Ungkapan itu rasanya patut diberikan kepada peternak itik petelur di Kelurahan Rorotan, Kecamatan Cilincing, Jakarta Utara yang bernama Mat Yasin. Pria berumur 65 tahun ini memulai dari 50 ekor. Pada waktu itu, sebelum tahun 2.000, harga itik petelur dikisaran Rp 7.500 per ekor dengan umur 4-5 bulan. “Tidak ada pilihan lain selain beternak itik petelur. Dari pada tidak bekerja alias menganggur kala itu lebih baik fokus beternak itik petelur,” ungkap Yasin kepada TROBOS Livestock baru-baru ini.
Yasin menjelaskan, bahwa dulunya peternakan itik di kampung halamannya masih dilakukan secara ekstensif. Artinya dipelihara dengan digembalakan (angon). Namun lambat laun, pola pemeliharaan tersebut beralih ke intensif.
Dengan kata lain, itik petelur dipelihara menggunakan kandang dengan sistem berbentuk sekatan persegi panjang. Tujuannya agar memudahkan dalam memantau produksi telur yang dihasilkan oleh itik. Adapun itik yang dipelihara ialah itik Indramayu.

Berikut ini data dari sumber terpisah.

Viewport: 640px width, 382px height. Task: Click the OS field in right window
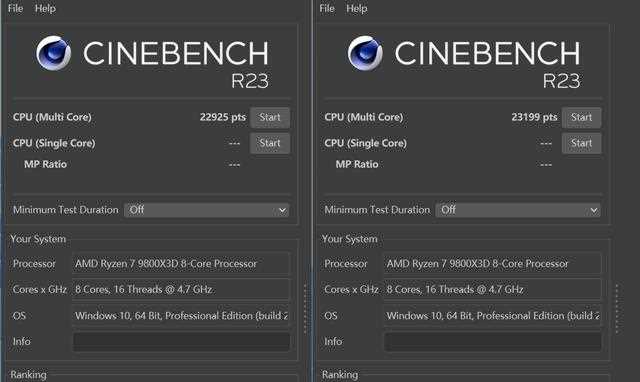(x=493, y=315)
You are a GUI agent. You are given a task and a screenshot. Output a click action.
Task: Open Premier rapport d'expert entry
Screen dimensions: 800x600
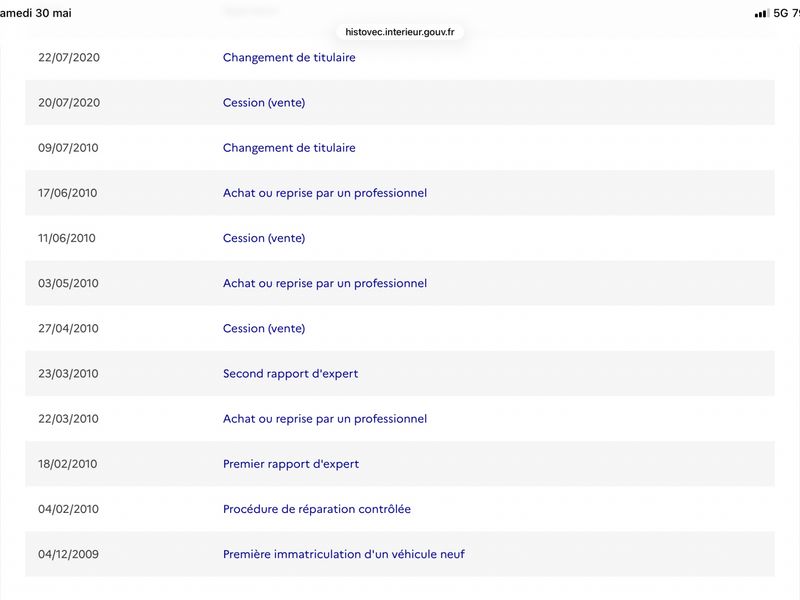[x=399, y=464]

Berjalannya waktu, populasi itik petelur milik Yasin semakin bertambah. Sayangnya, waktu itu terjadi wabah flu burung di Tanah Air menjadikan usahanya terhambat. Dikarenakan dari pemerintah setempat mengharuskan adanya pemusnahan unggas guna mengendalikan wabah flu burung. Salah satunya pemusnahan di kandang miliknya. Padahal, kala itu, itik petelur yang dipeliharanya tidak ada satupun yang terindikasi flu burung.
“Setelah dilakukan perundingan dengan pemerintah setempat serta dilakukan sosialisasi berupa tips pengendalian flu burung. Akhirnya pemusnahan tersebut batal dilakukan. Saya pun bersyukur pemusnahan itik-itiknya batal dilakukan,” jabar Yasin.
Manajemen Pemeliharaan
Yasin mengaku tidak mudah untuk menjalankan bisnis usaha itik petelur. Misalnya, ketika musim hujan tiba, produksi telur akan menurun mencapai 50 %. Hal tersebut menjadi hal yang paling dikhawatirkan oleh Yasin karena akan berpengaruh terhadap keuntungan yang didapatkannya.

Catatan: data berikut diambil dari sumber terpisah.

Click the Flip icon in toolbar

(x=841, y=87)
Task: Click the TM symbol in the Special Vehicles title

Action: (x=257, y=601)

Selain itu, limbah itik petelur yang konon berbau juga menjadi tantangan tersendiri dalam menjalankan usaha itik petelur. Guna mengakalinya, lanjut Yasin, yakni dengan memberikan pakan yang berkualitas.

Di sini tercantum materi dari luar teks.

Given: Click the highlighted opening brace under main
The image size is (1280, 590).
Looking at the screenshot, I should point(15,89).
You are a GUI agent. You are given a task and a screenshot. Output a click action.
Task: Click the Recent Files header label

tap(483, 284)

Ada dua jenis pakan yang diberikan oleh Yasin kepada itik petelur miliknya. Diantaranya ada roti BS (afkir) dan kepala udang sebagai amisan. “Kepala udang bertujuan untuk mempercepat produksi sekaligus menjaga kestabilan produksi telur,” kata Yasin.
Yasin mengimbuhkan untuk 100 ekor itik petelur kiranya membutuhkan 20 kg (kilogram) kepala udang dan 5-10 kg roti BS. Untuk pakan kepala udang diperoleh dari pemasok (supplier) dari wilayah Muara Angke. Sementara untuk roti BS didapatkan dari wilayah Bekasi dan DKI Jakarta. “Per harinya untuk 100 ekor itik petelur mengeluarkan biaya pakan sebesar Rp 50.000,” ungkap Yasin yang telah memiliki 4 orang anak dan 1 istri ini.
Umumnya, itik yang dibeli berumur 4-6 bulan yang belum berproduksi. Sehingga ketika itik petelur tiba di kandang dilakukan isolasi dengan diberikan pakan sedikit demi sedikit hingga pakan tersebut tak tersisa. Tujuannya ialah mengetahui berapa jumlah pakan yang dikonsumsi sebelum dipindahkan ke kandang yang berbentuk persegi panjang.
Sementara untuk kandang berukuran 15 meter kali 5 meter untuk populasi 50 ekor. Hingga kini, populasi itik petelur milik Yasin sudah menembus 1.000 ekor. Di lain sisi, untuk limbahnya sendiri sudah terurai dengan sekam yang setiap 3 atau 5 hari dilakukan penambahan sekam sebagai alas kandang. “Alhasil, untuk limbahnya tidak pernah saya jual,” ujar Yasin.